Paying with Bitcoin is Simple, but the Tax Implications are Not

In the US, purchasing a cup of coffee with bitcoin is relatively straightforward, but it comes with a complicated tax burden. According to the Cato Institute, a libertarian think tank that advocates for free markets and limited government, the tax implications of using bitcoin for real-world transactions are so cumbersome that they deter users. The institute suggests that abolishing capital gains tax could simplify the process. Research fellow Nicholas Anthony notes that buying a cup of coffee daily with bitcoin can result in over 100 pages of tax filings due to the tax code's treatment of bitcoin as an asset rather than cash. Every transaction triggers capital gains calculations, which require determining the original acquisition time, cost, and spent value of the bitcoin.

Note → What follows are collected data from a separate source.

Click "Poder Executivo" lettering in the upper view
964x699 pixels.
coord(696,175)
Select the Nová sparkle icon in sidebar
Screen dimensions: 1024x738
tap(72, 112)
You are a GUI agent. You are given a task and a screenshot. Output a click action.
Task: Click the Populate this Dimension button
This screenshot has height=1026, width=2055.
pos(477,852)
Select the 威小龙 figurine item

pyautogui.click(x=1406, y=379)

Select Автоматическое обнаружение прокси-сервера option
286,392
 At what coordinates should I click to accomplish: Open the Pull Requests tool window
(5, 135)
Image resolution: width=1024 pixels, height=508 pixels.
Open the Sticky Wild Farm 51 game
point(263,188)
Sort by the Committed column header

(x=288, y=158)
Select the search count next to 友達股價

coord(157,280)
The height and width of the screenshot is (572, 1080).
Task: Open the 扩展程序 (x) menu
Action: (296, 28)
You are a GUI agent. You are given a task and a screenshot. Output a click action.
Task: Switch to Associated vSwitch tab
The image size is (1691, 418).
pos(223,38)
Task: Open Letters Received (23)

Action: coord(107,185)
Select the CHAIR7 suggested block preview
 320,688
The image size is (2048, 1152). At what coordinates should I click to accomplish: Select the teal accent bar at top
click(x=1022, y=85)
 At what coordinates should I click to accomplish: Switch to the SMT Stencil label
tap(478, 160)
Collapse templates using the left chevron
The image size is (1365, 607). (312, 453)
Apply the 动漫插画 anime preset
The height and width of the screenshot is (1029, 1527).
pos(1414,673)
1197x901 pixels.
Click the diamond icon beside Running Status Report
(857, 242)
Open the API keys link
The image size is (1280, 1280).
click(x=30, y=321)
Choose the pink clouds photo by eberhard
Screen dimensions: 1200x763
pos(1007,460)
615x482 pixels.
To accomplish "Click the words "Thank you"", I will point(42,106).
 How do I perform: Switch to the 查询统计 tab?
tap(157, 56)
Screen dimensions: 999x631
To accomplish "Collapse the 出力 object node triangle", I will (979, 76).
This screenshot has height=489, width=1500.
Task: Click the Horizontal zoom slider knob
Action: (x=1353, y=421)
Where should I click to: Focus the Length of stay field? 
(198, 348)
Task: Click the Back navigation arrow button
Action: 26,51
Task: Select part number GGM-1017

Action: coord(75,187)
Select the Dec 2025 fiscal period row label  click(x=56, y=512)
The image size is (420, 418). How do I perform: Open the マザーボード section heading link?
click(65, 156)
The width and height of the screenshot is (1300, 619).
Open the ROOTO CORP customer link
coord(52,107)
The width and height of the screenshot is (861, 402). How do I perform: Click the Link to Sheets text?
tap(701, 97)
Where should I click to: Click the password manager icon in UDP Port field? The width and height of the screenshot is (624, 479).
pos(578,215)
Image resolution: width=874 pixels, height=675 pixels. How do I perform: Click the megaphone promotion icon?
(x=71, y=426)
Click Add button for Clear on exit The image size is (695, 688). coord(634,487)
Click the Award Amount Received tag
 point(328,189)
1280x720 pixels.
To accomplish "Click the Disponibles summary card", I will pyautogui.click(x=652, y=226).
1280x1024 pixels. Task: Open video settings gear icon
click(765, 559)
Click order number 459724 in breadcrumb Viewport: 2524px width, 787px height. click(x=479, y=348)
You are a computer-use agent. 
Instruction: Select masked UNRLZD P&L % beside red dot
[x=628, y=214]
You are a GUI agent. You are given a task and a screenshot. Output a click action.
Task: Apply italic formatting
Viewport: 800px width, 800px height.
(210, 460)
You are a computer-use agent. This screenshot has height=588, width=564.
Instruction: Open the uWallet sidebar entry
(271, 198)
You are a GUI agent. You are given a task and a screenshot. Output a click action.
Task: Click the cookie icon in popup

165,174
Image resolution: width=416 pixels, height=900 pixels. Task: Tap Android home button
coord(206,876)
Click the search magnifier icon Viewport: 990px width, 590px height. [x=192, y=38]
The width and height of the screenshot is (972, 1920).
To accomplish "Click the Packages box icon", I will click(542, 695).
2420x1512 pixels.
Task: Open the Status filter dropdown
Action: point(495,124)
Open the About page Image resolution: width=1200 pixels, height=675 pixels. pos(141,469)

This process becomes even more complicated when the bitcoin was accumulated in multiple batches. The risk of penalties or audits for reporting mistakes adds to the headache. To fix this issue, Anthony proposes that Congress could abolish capital gains tax on bitcoin, exempt it from capital gains when used as a payment method, or create a 'de minimis tax' that only applies to transactions exceeding a certain threshold. He suggests that the Virtual Currency Tax Fairness Act could be a potential solution, but recommends increasing the exempted gain threshold to reflect real-world consumption.